====== Data shown
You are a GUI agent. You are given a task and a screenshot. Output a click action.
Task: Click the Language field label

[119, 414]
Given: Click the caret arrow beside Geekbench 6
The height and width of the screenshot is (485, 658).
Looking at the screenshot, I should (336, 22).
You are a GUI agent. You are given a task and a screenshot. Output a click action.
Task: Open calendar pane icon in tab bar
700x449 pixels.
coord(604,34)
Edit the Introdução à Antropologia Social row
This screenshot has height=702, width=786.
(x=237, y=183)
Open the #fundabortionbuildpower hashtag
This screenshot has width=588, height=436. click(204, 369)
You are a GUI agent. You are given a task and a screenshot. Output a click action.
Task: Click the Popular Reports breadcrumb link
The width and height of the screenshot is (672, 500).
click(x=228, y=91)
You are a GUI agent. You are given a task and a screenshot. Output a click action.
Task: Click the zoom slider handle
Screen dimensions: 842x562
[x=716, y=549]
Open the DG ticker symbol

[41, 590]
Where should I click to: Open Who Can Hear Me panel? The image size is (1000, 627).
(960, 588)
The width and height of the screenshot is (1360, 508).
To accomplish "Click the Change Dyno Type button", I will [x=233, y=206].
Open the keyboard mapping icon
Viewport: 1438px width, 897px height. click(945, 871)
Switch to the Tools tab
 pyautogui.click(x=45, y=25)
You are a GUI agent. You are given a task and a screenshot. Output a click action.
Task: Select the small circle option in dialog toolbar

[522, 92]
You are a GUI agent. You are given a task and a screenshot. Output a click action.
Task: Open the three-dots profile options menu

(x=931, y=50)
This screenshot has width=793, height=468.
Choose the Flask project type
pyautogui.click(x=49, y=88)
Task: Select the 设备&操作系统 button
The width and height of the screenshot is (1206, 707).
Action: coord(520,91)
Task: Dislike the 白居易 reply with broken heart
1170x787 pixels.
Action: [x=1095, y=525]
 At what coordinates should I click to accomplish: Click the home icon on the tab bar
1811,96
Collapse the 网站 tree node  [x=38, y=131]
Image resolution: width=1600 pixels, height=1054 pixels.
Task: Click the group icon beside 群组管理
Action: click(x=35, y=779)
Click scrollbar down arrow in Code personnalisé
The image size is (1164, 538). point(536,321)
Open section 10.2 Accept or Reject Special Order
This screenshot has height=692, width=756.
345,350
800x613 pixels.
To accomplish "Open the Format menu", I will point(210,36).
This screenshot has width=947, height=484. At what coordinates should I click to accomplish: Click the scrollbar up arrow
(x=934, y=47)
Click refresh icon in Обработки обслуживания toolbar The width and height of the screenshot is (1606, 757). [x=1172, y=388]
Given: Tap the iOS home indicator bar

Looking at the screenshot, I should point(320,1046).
============
## Exercise instructions
Print all of the records above again, line for line, without changing anything.

## Exercise solution
You are a GUI agent. You are given a task and a screenshot. Output a click action.
Task: Click the Language field label

[119, 414]
Given: Click the caret arrow beside Geekbench 6
The height and width of the screenshot is (485, 658).
Looking at the screenshot, I should (336, 22).
You are a GUI agent. You are given a task and a screenshot. Output a click action.
Task: Open calendar pane icon in tab bar
700x449 pixels.
coord(604,34)
Edit the Introdução à Antropologia Social row
This screenshot has height=702, width=786.
(x=237, y=183)
Open the #fundabortionbuildpower hashtag
This screenshot has width=588, height=436. click(204, 369)
You are a GUI agent. You are given a task and a screenshot. Output a click action.
Task: Click the Popular Reports breadcrumb link
The width and height of the screenshot is (672, 500).
click(x=228, y=91)
You are a GUI agent. You are given a task and a screenshot. Output a click action.
Task: Click the zoom slider handle
Screen dimensions: 842x562
[x=716, y=549]
Open the DG ticker symbol

[41, 590]
Where should I click to: Open Who Can Hear Me panel? The image size is (1000, 627).
(960, 588)
The width and height of the screenshot is (1360, 508).
To accomplish "Click the Change Dyno Type button", I will [x=233, y=206].
Open the keyboard mapping icon
Viewport: 1438px width, 897px height. click(945, 871)
Switch to the Tools tab
 pyautogui.click(x=45, y=25)
You are a GUI agent. You are given a task and a screenshot. Output a click action.
Task: Select the small circle option in dialog toolbar

[522, 92]
You are a GUI agent. You are given a task and a screenshot. Output a click action.
Task: Open the three-dots profile options menu

(x=931, y=50)
This screenshot has width=793, height=468.
Choose the Flask project type
pyautogui.click(x=49, y=88)
Task: Select the 设备&操作系统 button
The width and height of the screenshot is (1206, 707).
Action: coord(520,91)
Task: Dislike the 白居易 reply with broken heart
1170x787 pixels.
Action: [x=1095, y=525]
 At what coordinates should I click to accomplish: Click the home icon on the tab bar
1811,96
Collapse the 网站 tree node  [x=38, y=131]
Image resolution: width=1600 pixels, height=1054 pixels.
Task: Click the group icon beside 群组管理
Action: click(x=35, y=779)
Click scrollbar down arrow in Code personnalisé
The image size is (1164, 538). point(536,321)
Open section 10.2 Accept or Reject Special Order
This screenshot has height=692, width=756.
345,350
800x613 pixels.
To accomplish "Open the Format menu", I will point(210,36).
This screenshot has width=947, height=484. At what coordinates should I click to accomplish: Click the scrollbar up arrow
(x=934, y=47)
Click refresh icon in Обработки обслуживания toolbar The width and height of the screenshot is (1606, 757). [x=1172, y=388]
Given: Tap the iOS home indicator bar

Looking at the screenshot, I should point(320,1046).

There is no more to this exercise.